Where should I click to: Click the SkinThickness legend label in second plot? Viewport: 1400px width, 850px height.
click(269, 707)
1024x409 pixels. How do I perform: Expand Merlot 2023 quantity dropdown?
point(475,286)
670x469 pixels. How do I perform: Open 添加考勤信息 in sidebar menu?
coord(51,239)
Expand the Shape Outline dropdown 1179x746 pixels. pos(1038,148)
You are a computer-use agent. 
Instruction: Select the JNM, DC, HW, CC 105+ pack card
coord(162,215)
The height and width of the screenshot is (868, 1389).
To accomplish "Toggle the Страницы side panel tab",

» **WORK TO BE COMPLETED**: Transcribe each line of the listing exactly.

» **ANSWER BOX**:
Where should I click to: Click the SkinThickness legend label in second plot? Viewport: 1400px width, 850px height.
click(269, 707)
1024x409 pixels. How do I perform: Expand Merlot 2023 quantity dropdown?
point(475,286)
670x469 pixels. How do I perform: Open 添加考勤信息 in sidebar menu?
coord(51,239)
Expand the Shape Outline dropdown 1179x746 pixels. pos(1038,148)
You are a computer-use agent. 
Instruction: Select the JNM, DC, HW, CC 105+ pack card
coord(162,215)
The height and width of the screenshot is (868, 1389).
To accomplish "Toggle the Страницы side panel tab",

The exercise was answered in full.